The first blade I sharpened was a cheap recent model Stanley
plane iron, and I quickly got a razor-sharp (missing hair to prove it) edge with a micro-bevel. Next I used it on my Sorby bench chisels and got similar results.
I recently started purchasing quality planes including a Clifton #3, LN #62 & LN spokeshave. I also have a Krenov smoother with a pre-sharpened Hock iron which is hollow ground and the sharpest steel I own. I could not get the Clifton iron razor-sharp. The LN #62 iron is pre-A2 steel and I got it just barely razor-sharp but not even as good as the cheap Stanley iron. The spokeshave came new so I just slightly lapped it so far and it is razor sharp. I would consider other sharpening methods. I don't care about speed, but if a power sharpening system really got me better results I would go for it. I have an 8" (slow-speed) bench grinder with white stones I use for the turning tools, but feel it's not precise enough to trust on my other steel and I don't know if a hollow grind is preferable or not. I called Veritas about this and they said the different alloys may have something to do with my varied results. Any advice would be appreciated. Thanks!!

Bob Barkto
10-09-2009, 3:24 AM
The hardness and wear resistance of the steel could be the issue.
It takes considerably more time to remove enough steel to get to a sharp edge compared to the softer Stanley steel.
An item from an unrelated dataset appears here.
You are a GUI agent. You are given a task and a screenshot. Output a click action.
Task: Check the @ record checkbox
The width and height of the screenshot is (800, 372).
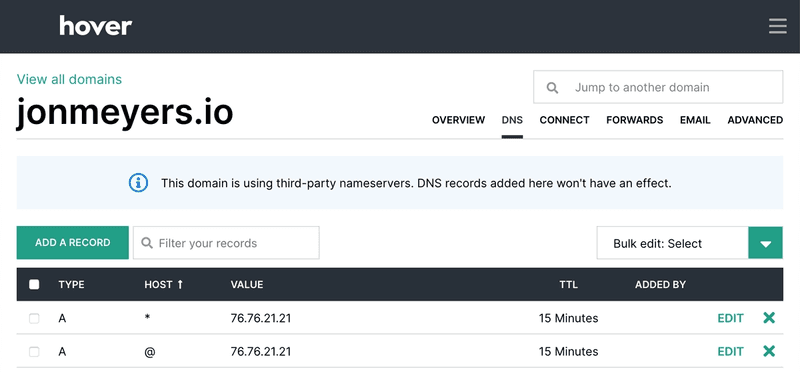click(34, 352)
The Clifton and LN blades are comparable to the Hock in hardness and wear resistance. The others are soft in comparison and not very wear resistant.
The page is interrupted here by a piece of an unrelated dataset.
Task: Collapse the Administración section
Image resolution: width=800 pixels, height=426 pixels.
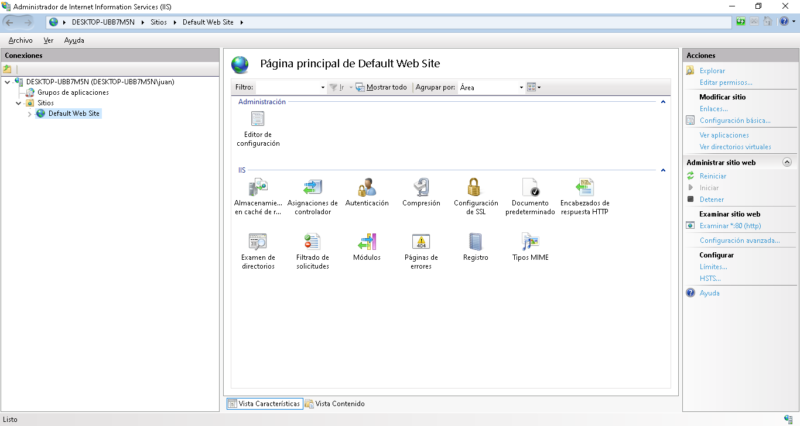Action: click(662, 102)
The Hock, being hollow ground, presents less steel to the stone and will sharpen up faster.

Spend more time on the 1200 and 6000 stones and see what transpires.
It can take quite a while.

You can hollow grind the Clifton and LN without harming performance or edge retention. Just don't overheat the steel.
If you haven't ground carbon steel before practice on an old blade.

Briefly:
Never let the steel get too hot to touch and don't grind all the way out to the edge.
Keep the wheels well dressed.
Use a light touch and keep the steel moving across the wheel. Any hesitation can result in blueing the blade. When that happens it's lost it's hardness.

Sam Takeuchi
10-09-2009, 4:59 AM
You have to continue with lower grit stone until you get some bur along the edge. That removes worn edge. And then proceed to higher grit stone. You can remove bur before moving to higher grit if you prefer, or do it altogether at the end.

And yes, harder steel takes little longer to work it out than soft steel, like the ones come with new Stanley.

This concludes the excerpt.